Segundo a assistente social da Central de Transplantes de Alagoas, Lisieux Ferro, em 20 dias (especificamente nos dias 14 de abril e 5 de maio de 2016), foram realizadas três entrevistas e duas famílias aceitaram doar. O gesto de solidariedade tirou quatro pessoas da fila de espera de rim, coração e de córnea.

“A doação de órgãos é um gesto de solidariedade que não temos como interferir. Apenas apresentamos as diretrizes e mostramos que doar órgãos é salvar vidas”, afirmou a assistente social. Ela informou que Alagoas está muito distante do que se preconiza o Ministério da Saúde, mas “juntamos todos os esforços para que as doações sejam efetivadas e a gente possa salvar mais vidas a cada dia”.

Lisieux esclareceu que a doação é uma atitude cultural e que existe uma dificuldade em falar e assimilar a morte, além da questão do desapego. “Imagine, num momento de dor intensa, nós sermos capazes de nos desprender do apego à matéria e doar os órgãos dos nossos entes. Essa é uma marca que fica registrada e ainda multiplica a ideia de doar órgãos e salvar vidas”, explicou.

Uma família que foi sensível à causa da doação de órgãos foi a da dona de casa Marisa Mendes de Lima. Ela perdeu o filho, que foi diagnosticado com morte encefálica, e contou que já tinha ouvido falar sobre doação de órgãos pela TV, mas não sabia que essa realidade ia chegar a ela tão rápido.

“Eu neguei num primeiro momento. Depois, conversei com o meu genro e a minha decisão final veio com a palavra bíblica”, lembrou a dona de casa. Ela disse ainda que não foi fácil, mas que o genro pediu para colocar os pés no chão e ela optou por um ato de grandeza, porque é bom ser solidário.

O professor Milson também é um multiplicador do gesto solidário de doar órgãos. Desde que teve a oportunidade de realizar o transplante de fígado em Recife e melhorar a saúde, ele fez uma promessa: ajudar em duas causas – na divulgação da doação de órgãos e na educação de jovens da escola pública para a prova do Enem.
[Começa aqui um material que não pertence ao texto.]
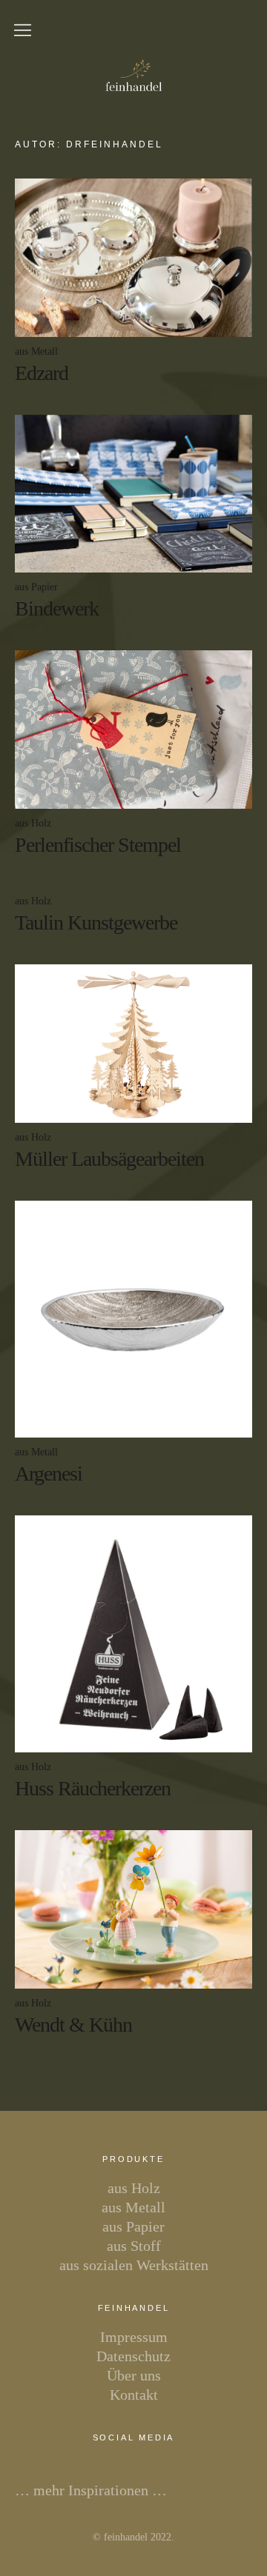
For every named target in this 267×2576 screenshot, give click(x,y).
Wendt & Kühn (73, 2024)
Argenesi (48, 1473)
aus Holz (33, 823)
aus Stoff (134, 2246)
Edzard (41, 372)
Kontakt (134, 2394)
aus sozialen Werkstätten (133, 2265)
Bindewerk (57, 608)
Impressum (134, 2337)
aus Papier (36, 587)
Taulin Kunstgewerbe (96, 922)
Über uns (134, 2375)
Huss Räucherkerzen (93, 1788)
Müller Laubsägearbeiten (109, 1158)
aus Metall (36, 351)
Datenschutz (133, 2356)
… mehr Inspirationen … (91, 2490)
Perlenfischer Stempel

“Por essas duas atitudes que tenho hoje, eu já recebi”, conta o professor, que atualmente está muito bem de saúde e leva a vida normalmente. Mas, ele ainda tem um projeto de vida, “o de participar de uma corrida para mostrar que o transplantado é normal e se eu estou ali correndo é porque teve alguém que olhou por mim”.

Dados – O setor de Organização e Procura de Órgãos é o responsável pela busca ativa. Em Alagoas, o transplante de rim, coração e córnea pode ser realizado em Maceió, na Santa Casa de Misericórdia, Hospital Artur Ramos e Hospital do Açúcar; ou no Hospital Chama, em Arapiraca.

Nos primeiros cinco meses do ano 2016, foram realizadas doações de 19 córneas, quatro rins e um coração. Destas doações, dois casos foram de transplante de múltiplos órgãos. Atualmente, na fila de espera, os alagoanos aguardam a doação de 130 córneas, 147 rins e três corações. Já em 2015, o estado realizou a doação de 86 córneas, 10 rins e dois corações, sendo cinco destas doações de múltiplos órgãos.

A assistente social lembrou que a maioria dos casos de morte encefálica está ligada a eventos inesperados e é ainda diferente de coma, que é um estado reversível. Para autorizar a doação de órgãos, a família deve preencher o termo de declaração, que é elaborado depois da realização do protocolo composto por três exames.